PETROPHYSICAL PROPERTIES OF THE FORT PAYNE FORMATION (MISSISSIPPIAN), TENNESSEE AND KENTUCKY


WINKLE, Garrett T., BLAYLOCK, Hannah E. and WOLAK, Jeannette M., Earth Sciences Department, Tennessee Tech University, PO Box 5062, Cookeville, TN 38505, winkleg1996@gmail.com

The Fort Payne Formation is a Middle Mississippian unit that outcrops in north-central Tennessee and south-central Kentucky. Two study locations are presented in this research: an outcrop south of Celina, Tennessee on TN 52 and an outcrop south of Burkesville, Kentucky on KY 61. In these locations, the formation consists of primarily mixed carbonate and siliciclastic shale lithologies. The most common facies observed in the Fort Payne are crinoidal grainstones and interbedded siliciclastic and carbonate mudstones. The purpose of this work is to characterize petrophysical properties of the Fort Payne Formation to assist with hydrocarbon exploration in the region.
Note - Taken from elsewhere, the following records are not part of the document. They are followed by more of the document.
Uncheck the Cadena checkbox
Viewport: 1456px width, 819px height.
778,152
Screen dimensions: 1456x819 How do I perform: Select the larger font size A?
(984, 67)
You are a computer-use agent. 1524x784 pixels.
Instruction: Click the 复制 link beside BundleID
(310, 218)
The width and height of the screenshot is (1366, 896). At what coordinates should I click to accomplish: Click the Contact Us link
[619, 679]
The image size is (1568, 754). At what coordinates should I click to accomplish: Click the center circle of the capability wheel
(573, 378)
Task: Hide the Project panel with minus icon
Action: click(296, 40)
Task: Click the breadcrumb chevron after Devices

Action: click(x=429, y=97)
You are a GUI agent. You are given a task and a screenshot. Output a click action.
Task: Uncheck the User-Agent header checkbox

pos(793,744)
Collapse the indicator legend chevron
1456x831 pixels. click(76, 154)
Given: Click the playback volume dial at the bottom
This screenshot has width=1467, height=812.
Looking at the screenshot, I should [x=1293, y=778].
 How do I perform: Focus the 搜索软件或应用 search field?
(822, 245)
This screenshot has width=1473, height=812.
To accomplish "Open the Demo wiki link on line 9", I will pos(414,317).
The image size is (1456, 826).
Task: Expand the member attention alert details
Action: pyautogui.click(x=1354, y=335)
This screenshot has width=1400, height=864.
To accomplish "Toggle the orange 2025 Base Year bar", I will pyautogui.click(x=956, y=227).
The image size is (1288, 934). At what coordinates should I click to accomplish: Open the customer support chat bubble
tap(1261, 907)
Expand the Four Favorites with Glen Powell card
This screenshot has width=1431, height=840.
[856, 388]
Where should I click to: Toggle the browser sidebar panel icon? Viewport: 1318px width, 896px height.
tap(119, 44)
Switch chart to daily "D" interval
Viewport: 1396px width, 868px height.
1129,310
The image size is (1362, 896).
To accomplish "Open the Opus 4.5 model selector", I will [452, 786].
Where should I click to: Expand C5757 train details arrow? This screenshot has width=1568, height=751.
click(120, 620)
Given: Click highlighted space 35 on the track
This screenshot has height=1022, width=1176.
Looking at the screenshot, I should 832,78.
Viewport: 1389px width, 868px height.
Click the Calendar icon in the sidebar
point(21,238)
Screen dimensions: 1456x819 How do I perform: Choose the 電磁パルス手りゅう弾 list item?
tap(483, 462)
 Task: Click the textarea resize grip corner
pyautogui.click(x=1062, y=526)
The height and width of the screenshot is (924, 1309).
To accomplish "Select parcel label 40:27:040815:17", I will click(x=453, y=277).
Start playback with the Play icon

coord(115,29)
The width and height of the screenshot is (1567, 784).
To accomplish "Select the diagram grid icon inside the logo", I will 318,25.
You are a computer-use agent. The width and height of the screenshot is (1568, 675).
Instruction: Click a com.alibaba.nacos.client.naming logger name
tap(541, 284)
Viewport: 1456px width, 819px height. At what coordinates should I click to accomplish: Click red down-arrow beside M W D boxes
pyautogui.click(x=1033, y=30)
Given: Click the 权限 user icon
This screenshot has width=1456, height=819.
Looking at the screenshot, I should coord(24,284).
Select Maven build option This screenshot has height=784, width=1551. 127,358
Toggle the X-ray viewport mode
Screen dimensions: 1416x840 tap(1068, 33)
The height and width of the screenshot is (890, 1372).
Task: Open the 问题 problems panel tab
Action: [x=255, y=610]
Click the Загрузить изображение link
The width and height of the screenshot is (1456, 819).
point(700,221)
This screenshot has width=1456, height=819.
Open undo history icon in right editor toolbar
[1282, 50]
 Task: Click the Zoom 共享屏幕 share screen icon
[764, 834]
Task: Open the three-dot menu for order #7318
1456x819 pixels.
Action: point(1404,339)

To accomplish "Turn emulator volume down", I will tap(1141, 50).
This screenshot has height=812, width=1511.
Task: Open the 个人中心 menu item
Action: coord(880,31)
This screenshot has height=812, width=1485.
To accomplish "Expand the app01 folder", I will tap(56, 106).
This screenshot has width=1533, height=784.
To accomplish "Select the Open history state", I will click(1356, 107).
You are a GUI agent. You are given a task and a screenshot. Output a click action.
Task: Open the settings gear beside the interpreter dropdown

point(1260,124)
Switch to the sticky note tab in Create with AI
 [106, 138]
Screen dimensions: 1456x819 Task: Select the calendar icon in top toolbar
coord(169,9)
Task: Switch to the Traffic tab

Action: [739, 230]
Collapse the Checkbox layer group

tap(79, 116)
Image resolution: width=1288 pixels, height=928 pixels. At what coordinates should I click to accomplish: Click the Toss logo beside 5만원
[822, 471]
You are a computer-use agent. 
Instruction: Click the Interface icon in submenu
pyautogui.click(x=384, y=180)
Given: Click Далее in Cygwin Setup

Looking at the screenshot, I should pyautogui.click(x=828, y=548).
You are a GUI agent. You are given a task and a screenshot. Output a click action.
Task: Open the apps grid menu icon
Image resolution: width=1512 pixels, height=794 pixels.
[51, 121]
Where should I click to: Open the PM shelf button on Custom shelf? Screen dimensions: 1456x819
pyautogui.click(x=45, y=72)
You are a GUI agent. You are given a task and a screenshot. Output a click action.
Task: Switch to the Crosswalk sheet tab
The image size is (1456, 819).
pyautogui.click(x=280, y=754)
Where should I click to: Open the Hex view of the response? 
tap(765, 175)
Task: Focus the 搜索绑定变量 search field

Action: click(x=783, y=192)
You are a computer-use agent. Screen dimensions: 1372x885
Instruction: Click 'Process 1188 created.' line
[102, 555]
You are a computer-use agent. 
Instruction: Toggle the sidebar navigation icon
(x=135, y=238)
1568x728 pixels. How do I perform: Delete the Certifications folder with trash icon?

A handheld gamma ray scintillometer was used to collect data from both study areas. In the Celina location, paleochannels are incised into carbonate and siliciclastic mudstones. The Burkesville site has been interpreted as a Waulsortian-type carbonate mound. In addition to measured stratigraphic sections, the scintillometer provides information on potassium, uranium, and thorium content as well as total gamma ray response. All data are plotted against rock type, allowing for stratigraphic analysis of the Fort Payne Formation using petrophysical properties (i.e. gamma ray response).

Radioactive elements (potassium, uranium, and thorium) increase when analyzing finer clay-rich siliciclastic and carbonate mud, and decrease when analyzing coarser grainstones. This likely reflects an increase in siliciclastic material into the system during periods of quiescence on the Mississippian slope. Given that the Fort Payne is a mixed carbonate-clastic system, analysis of petrophysical properties will allow calibration with drilling results in Tennessee and Kentucky, as well as provide a model for similar systems globally.